Insurge-se igualmente o Recorrente quanto à questão do prazo da ação inspetiva, por ter sido excedido o prazo de 6 meses, sem que tivesse sido fundamentada a prorrogação do prazo, o que no seu entender se repercute sobre a validade dos atos de liquidação.
Na sentença recorrida considerou o tribunal "a quo" ao contrário do alegado pelo impugnante e aqui recorrente foi proferido despacho de prorrogação do prazo pela entidade competente, com a devida fundamentação, o qual foi regularmente comunicado à sociedade " B………, Lda.", factos estes que não são postos em causa pelo Recorrente.
Assim sendo, mostra-se igualmente improcedente nesta parte a argumentação do Recorrente.

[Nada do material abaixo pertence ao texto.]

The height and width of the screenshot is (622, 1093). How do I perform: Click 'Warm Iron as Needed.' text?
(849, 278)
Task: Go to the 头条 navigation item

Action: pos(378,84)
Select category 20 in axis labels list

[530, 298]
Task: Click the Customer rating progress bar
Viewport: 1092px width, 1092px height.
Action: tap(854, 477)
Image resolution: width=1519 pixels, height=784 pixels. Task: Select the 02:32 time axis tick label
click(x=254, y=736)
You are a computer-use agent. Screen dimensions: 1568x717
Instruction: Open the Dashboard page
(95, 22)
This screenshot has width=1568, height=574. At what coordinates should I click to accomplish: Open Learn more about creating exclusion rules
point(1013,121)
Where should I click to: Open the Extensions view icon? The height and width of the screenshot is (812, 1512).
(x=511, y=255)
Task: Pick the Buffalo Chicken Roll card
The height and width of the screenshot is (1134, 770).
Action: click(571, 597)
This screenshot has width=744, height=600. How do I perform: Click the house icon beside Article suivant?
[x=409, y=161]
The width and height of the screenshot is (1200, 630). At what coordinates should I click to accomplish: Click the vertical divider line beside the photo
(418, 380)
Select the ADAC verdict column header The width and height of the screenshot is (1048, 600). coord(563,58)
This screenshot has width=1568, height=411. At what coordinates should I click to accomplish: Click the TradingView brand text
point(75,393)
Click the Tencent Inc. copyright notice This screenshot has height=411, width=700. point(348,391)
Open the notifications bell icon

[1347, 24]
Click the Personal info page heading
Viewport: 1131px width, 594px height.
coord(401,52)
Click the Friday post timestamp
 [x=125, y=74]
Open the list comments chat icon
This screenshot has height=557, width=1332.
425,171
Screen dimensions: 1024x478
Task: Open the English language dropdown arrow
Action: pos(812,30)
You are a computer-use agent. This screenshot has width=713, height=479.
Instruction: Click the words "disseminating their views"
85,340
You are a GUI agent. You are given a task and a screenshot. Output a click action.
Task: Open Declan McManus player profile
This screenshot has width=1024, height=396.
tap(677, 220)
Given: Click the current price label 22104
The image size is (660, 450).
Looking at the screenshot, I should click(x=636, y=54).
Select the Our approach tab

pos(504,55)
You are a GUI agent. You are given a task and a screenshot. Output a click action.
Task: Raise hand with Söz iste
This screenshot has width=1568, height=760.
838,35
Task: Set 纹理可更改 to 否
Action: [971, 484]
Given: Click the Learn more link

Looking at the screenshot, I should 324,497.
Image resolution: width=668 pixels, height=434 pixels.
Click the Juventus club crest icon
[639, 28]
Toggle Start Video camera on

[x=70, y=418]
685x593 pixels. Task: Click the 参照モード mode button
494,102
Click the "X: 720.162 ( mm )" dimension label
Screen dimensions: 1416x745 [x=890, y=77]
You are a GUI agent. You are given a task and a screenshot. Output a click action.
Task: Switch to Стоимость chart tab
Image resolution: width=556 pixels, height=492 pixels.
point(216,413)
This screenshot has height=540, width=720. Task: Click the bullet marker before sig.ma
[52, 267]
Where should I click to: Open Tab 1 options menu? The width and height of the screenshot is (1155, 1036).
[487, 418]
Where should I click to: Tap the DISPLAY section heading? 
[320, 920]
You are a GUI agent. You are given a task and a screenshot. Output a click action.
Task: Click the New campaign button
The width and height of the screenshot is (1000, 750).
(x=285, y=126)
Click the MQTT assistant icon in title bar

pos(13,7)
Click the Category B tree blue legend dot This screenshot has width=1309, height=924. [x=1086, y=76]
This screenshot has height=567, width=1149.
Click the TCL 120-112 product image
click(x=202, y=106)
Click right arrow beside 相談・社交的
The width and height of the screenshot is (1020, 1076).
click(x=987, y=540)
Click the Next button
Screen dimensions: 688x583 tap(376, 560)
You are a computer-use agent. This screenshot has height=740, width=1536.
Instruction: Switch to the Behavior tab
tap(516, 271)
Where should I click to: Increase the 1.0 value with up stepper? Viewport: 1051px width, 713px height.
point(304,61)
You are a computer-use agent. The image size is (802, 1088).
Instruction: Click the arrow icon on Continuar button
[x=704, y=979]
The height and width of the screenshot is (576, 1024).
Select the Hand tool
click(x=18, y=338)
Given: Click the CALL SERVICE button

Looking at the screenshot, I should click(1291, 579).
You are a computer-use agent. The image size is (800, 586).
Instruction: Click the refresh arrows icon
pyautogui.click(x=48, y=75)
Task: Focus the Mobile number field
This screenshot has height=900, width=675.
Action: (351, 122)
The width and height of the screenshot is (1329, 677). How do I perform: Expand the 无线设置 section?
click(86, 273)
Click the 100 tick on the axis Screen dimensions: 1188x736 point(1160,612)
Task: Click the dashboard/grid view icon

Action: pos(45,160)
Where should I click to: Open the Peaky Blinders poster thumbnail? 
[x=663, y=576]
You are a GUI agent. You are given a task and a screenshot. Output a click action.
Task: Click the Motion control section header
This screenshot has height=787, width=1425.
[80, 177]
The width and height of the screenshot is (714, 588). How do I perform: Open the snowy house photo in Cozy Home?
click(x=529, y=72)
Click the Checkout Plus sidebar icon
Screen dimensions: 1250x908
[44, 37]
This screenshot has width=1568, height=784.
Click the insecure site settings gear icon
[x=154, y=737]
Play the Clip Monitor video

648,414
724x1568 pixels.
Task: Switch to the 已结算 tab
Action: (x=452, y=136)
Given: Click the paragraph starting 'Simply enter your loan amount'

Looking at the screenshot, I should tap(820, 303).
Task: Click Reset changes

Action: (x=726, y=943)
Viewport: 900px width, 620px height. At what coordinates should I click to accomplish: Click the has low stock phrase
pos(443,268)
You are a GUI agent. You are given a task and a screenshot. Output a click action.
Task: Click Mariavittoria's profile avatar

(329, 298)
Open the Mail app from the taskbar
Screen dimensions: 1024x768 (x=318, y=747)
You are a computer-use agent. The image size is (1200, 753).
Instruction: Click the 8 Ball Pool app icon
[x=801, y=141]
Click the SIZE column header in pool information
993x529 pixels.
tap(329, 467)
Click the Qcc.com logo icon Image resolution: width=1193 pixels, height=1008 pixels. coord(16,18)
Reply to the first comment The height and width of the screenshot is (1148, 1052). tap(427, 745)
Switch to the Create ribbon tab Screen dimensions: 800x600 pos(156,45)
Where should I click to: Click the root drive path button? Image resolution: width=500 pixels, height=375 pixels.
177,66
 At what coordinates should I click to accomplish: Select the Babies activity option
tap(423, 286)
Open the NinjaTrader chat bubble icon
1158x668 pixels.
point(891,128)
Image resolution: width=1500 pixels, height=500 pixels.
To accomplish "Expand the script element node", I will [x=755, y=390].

Invoca por último o Recorrente que se verifica" duplicação de coIeta" ao ser exigido o pagamento do imposto liquidado nas faturas à sociedade emitente das faturas e o mesmo ser desconsiderado para efeitos de dedução no caso das sociedades adquirentes dos serviços.
Nesta parte considerou-se na sentença recorrida que não se verificava tal vício, atento que não se mostram reunidos os requisitos de tal figura jurídica previstos no n.º 1 do artigo 205.º do CPPT, designadamente por não ter sido demonstrado o pagamento do imposto exigido à sociedade. E de facto assim é, pois nos termos do citado preceito legal só haveria duplicação de coleta se estivesse a ser exigido à sociedade " B………, Lda." imposto já pago e referente ao mesmo facto tributário e ao mesmo período de tempo, o que manifestamente não ocorre no caso concreto.
Por outro lado, o facto de a AT ter considerado, no caso das sociedades que figuram nas faturas como adquirentes dos serviços, o imposto indevidamente deduzido, e ao mesmo tempo exigir, no caso da sociedade emitente das faturas, o pagamento do imposto liquidado, não é ilegal ou contraditório, no pressuposto de que neste último caso o imposto tenha sido efetivamente pago e recebido.
Como decorre do acórdão do TJUE de 18/06/2009 (proc. C-566/07): «Ao estabelecer que o IVA mencionado na factura é devido independentemente de qualquer obrigação de o pagar por uma operação sujeita ao IVA, o artigo 21.°, n.º 1, alínea e), da Sexta Directiva visa eliminar o risco de perda de receitas fiscais que pode decorrer do direito à dedução previsto no artigo 17.º da Sexta Directiva (v., neste sentido, acórdãos Schmeink & Cofreth e Strobel, já referido, n.º 57 e 61; de 6 de Novembro de 2003, Karageorgou e o., C-78/02 a C-80/02, Colect., p. 1-13295, n.º 50 e 53, bem como Reemtsma Cigarettenfabriken, já referido, n.º 23)».

Em suma, não se pode concluir que a sentença recorrida padece do vício de nulidade, por falta de fundamentação de facto, nem de erro de julgamento na apreciação das questões que foram colocadas ao TAF de Leiria pelo impugnante e aqui Recorrente.

Pelo exposto, acordam os juízes que compõem a Secção do Contencioso Tributário do Supremo Tribunal Administrativo em negar provimento ao recurso.
Custas pelo recorrente.
D.n.

Lisboa, 23 de Outubro de 2019. – Aragão Seia (relator) – Suzana Tavares da Silva – Paulo Antunes.